» **WHAT THIS TASK INVOLVES**: What does the text about the film What the Bleep Do We Know!? say between "The film has" and "is not empty.", inclusive? Quote that span word for word.

» **TEXT BLOCK**:
══════

- Promotional poster
- Directed by: William Arntz Betsy Chasse Mark Vicente
- Written by: William Arntz Matthew Hoffman Betsy Chasse Mark Vicente
- Produced by: William Arntz Betsy Chasse Mark Vicente
- Cinematography: David Bridges Mark Vicente
- Edited by: Jonathan Shaw
- Music by: Christopher Franke
- Production companies: Captured Light Lord of the Wind
- Distributed by: Roadside Attractions Samuel Goldwyn Films
- Release dates: April 23, 2004 (Phoenix); June 18, 2004 (LA); September 10, 2004 (New York City);
- Running time: 109 minutes
- Country: United States
- Languages: English Spanish German
- Box office: $21.1 million

= What the Bleep Do We Know!? =

2004 film by William Arntz

What the Bleep Do We Know!? (stylized as What tнē #$*! D̄ө ωΣ (k)πow!? and What the #$*! Do We Know!?) is a 2004 American pseudo-scientific film that posits a spiritual connection between quantum physics and consciousness (as part of a belief system known as quantum mysticism). The plot follows the fictional story of a photographer, using documentary-style interviews and computer-animated graphics, as she encounters emotional and existential obstacles in her life and begins to consider the idea that individual and group consciousness can influence the material world. Her experiences are offered by the creators to illustrate the film's scientifically unsupported ideas.

Bleep was conceived and its production funded by William Arntz, who serves as co-director along with Betsy Chasse and Mark Vicente; all three were students of Ramtha's School of Enlightenment. A moderately low-budget independent film, it was promoted using viral marketing methods and opened in art-house theaters in the western United States, winning several independent film awards before being picked up by a major distributor and eventually grossing over $10 million. The 2004 theatrical release was succeeded by a substantially changed, extended home media version in 2006.

The film has been described as an example of quantum mysticism, and has been criticized for both misrepresenting science and containing pseudoscience. While many of its interviewees and subjects are professional scientists in the fields of physics, chemistry, and biology, one of them has noted that the film quotes him out of context.

==Synopsis==
Filmed in Portland, Oregon, What the Bleep Do We Know!? presents a viewpoint of the physical universe and human life within it, with connections to neuroscience and quantum physics. Some ideas discussed in the film are:
- That the universe is best seen as constructed from thoughts and ideas rather than from matter.
- That "empty space" is not empty.
- That matter is not solid, and electrons are able to pop in and out of existence without it being known where they disappear to.
- That beliefs about who one is and what is real are a direct cause of oneself and of one's own realities.

══════

» **DATA EXTRACT**:
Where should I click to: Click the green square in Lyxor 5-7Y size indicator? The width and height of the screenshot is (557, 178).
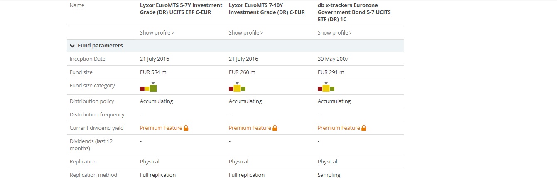click(153, 89)
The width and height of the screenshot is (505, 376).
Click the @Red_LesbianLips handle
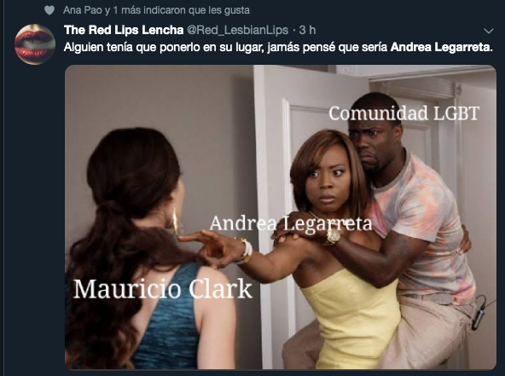tap(238, 30)
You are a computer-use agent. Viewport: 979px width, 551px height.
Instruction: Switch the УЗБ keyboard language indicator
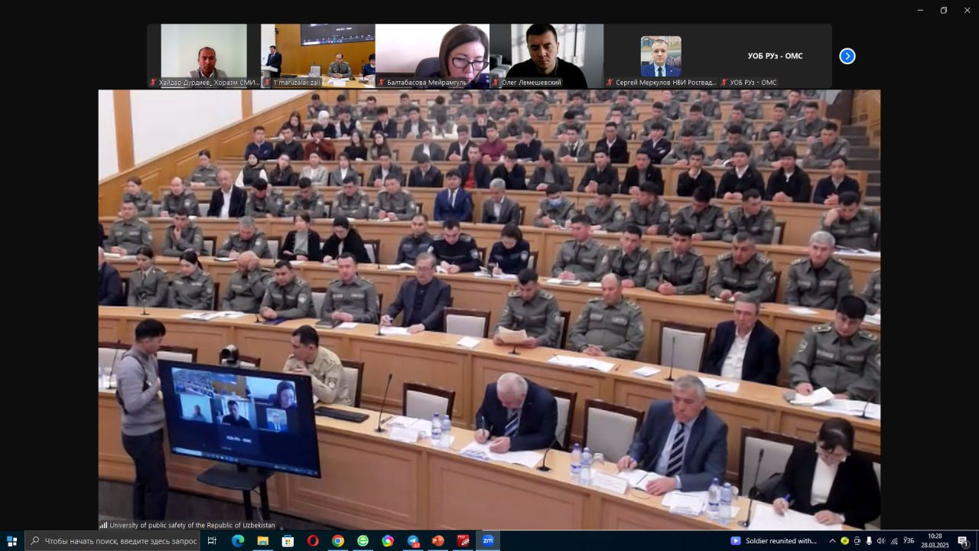909,541
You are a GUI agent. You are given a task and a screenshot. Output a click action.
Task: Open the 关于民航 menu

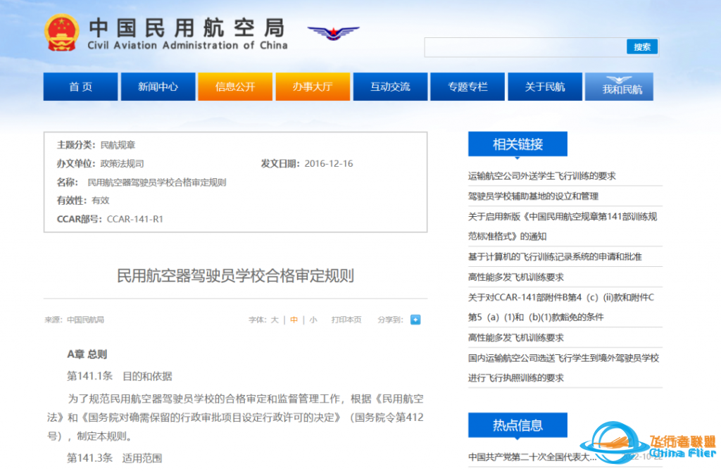coord(545,87)
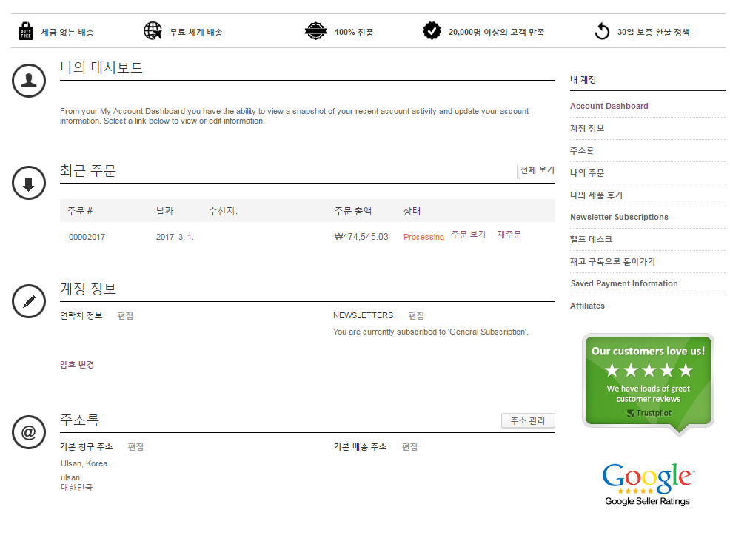
Task: Click the 재주문 reorder link
Action: click(509, 235)
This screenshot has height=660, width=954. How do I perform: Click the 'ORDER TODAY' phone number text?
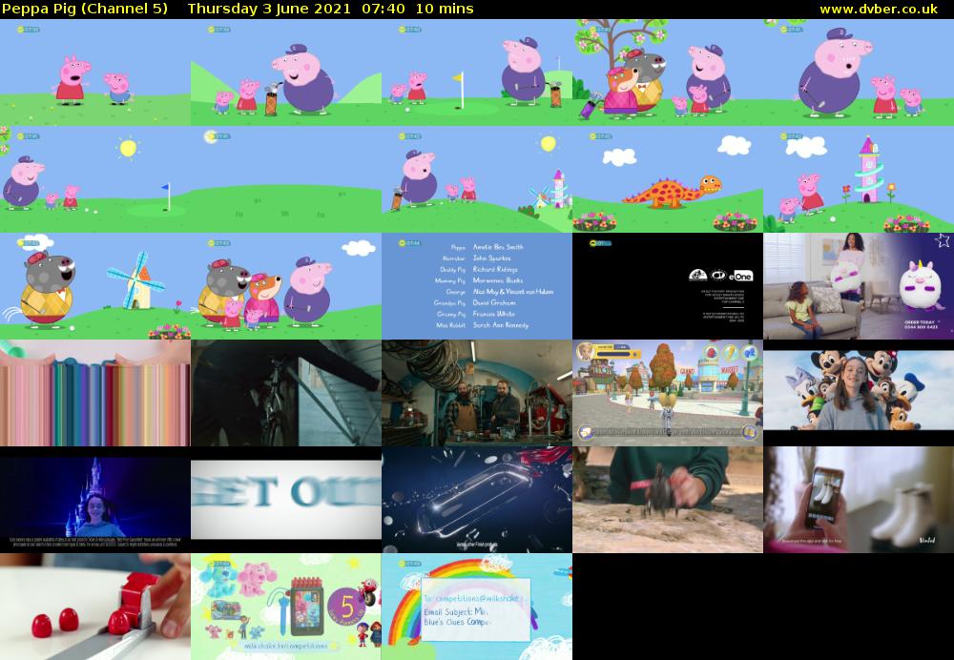coord(920,322)
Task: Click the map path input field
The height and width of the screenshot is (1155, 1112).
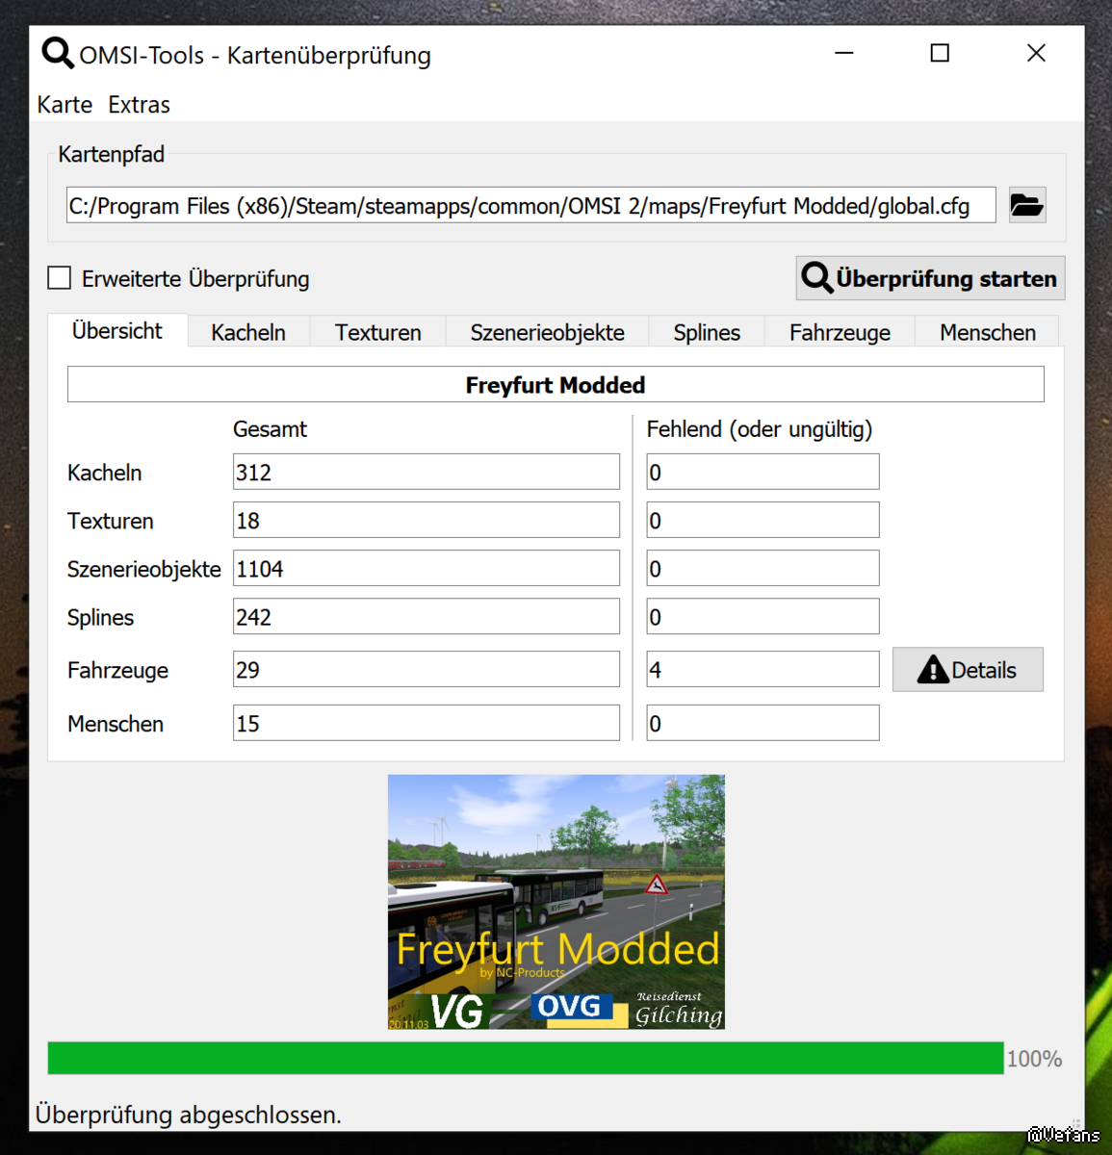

══════

» **RESULT OF THIS EXERCISE**:
The film has been described as an example of quantum mysticism, and has been criticized for both misrepresenting science and containing pseudoscience. While many of its interviewees and subjects are professional scientists in the fields of physics, chemistry, and biology, one of them has noted that the film quotes him out of context.

==Synopsis==
Filmed in Portland, Oregon, What the Bleep Do We Know!? presents a viewpoint of the physical universe and human life within it, with connections to neuroscience and quantum physics. Some ideas discussed in the film are:
- That the universe is best seen as constructed from thoughts and ideas rather than from matter.
- That "empty space" is not empty.